TEXT PASSAGE:
++++++

Others stated that it is purely choice, they know the risks when they place themselves in the saddle or bareback. The majority despite their opinions of the individual themselves wearing helmets, mostly mentioned in some form or other that it should be mandatory for children to wear them. Despite the large percentage of our participants being in an equine related fall or accident, a large majority of the answers were completely split down the middle when it came to individuals wearing a helmet or opting not to.

Much to the surprise of some, there are actually laws concerning wearing a helmet whilst engaging in an equine related sport or activity just like there is when it comes to wearing a helmet whilst riding a motorcycle. Here is a list of the US states & their laws here: Laws Involving Equestrian Safety Helmets so feel free to read through these as it pertains to your state depending on where you stand on The Great Helmet Debate. The law in the UK is a little different and can be found here: Highway Code | British Horse Society  and here  RoSPA – Horse Riders Factsheet – Dorset Police 

For our Australian friends, the regulations changed somewhat recently and can be found here: Helmet Regulations Updated | Equestrian Australia  or here: IMPORTANT INFO – New Helmet Safety Standards in Australia or here: Horse Safety Australia » Regulations

I love the mohawk design on this one. 

If fashion is a deciding factor for you here are a few places that you can get cute helmets and even customize your own helmets.

++++++

EXTRACTED RECORDS:

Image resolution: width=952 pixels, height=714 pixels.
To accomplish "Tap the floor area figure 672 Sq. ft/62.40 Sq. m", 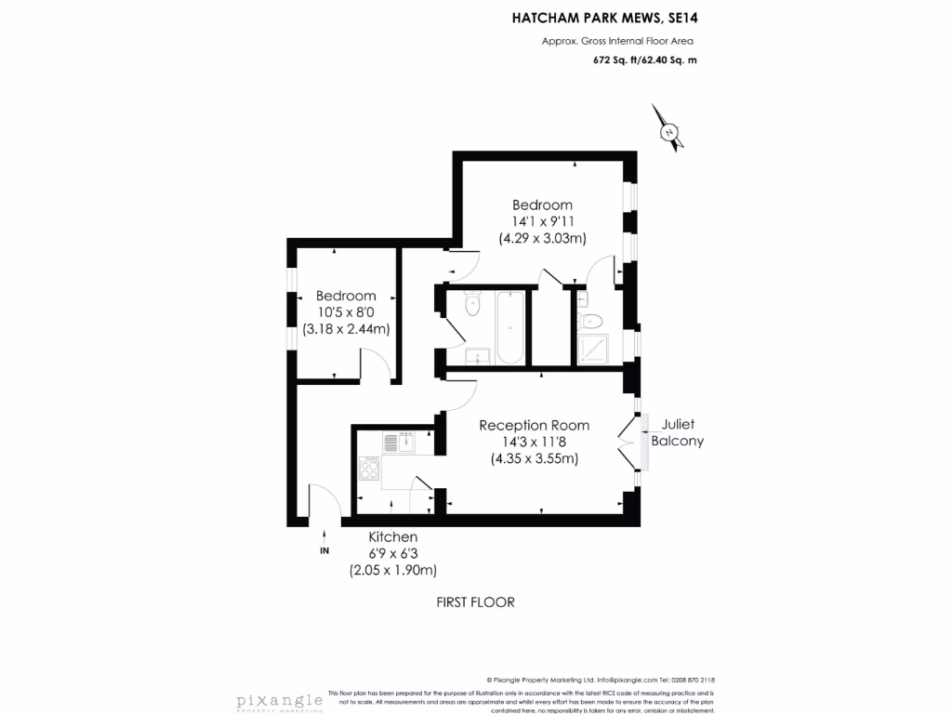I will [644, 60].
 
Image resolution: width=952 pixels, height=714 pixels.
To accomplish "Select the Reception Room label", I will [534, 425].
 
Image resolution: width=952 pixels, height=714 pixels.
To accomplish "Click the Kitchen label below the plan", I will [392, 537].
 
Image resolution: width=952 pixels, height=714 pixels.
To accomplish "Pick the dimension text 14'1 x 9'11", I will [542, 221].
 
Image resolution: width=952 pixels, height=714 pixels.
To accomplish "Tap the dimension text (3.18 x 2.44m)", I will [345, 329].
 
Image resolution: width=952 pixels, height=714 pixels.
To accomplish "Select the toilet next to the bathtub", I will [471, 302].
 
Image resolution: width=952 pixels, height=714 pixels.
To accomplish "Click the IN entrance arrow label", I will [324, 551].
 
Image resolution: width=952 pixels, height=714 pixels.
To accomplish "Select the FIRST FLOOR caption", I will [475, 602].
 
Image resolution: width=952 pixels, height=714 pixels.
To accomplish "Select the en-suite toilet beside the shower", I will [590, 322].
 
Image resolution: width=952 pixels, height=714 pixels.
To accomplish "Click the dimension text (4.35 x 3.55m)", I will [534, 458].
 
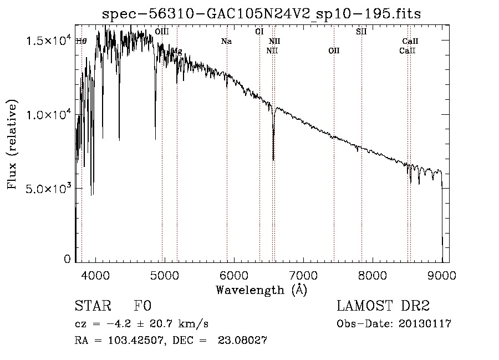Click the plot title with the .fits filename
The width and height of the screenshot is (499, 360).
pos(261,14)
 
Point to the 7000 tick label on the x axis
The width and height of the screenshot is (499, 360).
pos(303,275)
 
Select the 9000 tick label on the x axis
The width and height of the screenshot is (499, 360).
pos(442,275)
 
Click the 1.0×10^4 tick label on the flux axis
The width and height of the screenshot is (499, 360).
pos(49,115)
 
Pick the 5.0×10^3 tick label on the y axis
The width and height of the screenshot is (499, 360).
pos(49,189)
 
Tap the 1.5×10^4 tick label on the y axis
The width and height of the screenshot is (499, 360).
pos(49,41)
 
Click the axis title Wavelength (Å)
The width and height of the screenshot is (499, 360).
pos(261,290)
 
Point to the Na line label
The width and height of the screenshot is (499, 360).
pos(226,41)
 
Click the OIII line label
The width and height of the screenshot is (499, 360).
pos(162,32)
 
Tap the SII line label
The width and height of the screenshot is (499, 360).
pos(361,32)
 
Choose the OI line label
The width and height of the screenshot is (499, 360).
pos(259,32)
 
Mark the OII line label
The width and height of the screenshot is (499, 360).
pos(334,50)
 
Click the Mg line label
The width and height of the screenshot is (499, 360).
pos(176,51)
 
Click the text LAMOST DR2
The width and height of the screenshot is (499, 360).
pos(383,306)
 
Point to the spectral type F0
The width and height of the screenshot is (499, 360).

++++++

WHAT IS NEEDED: Rewrite the part of the helmet passage that begins at the words "Much to the" and stops after "on this one.", replacing "mohawk" with "spiked".

EXERCISE OUTPUT:
Much to the surprise of some, there are actually laws concerning wearing a helmet whilst engaging in an equine related sport or activity just like there is when it comes to wearing a helmet whilst riding a motorcycle. Here is a list of the US states & their laws here: Laws Involving Equestrian Safety Helmets so feel free to read through these as it pertains to your state depending on where you stand on The Great Helmet Debate. The law in the UK is a little different and can be found here: Highway Code | British Horse Society  and here  RoSPA – Horse Riders Factsheet – Dorset Police 

For our Australian friends, the regulations changed somewhat recently and can be found here: Helmet Regulations Updated | Equestrian Australia  or here: IMPORTANT INFO – New Helmet Safety Standards in Australia or here: Horse Safety Australia » Regulations

I love the spiked design on this one.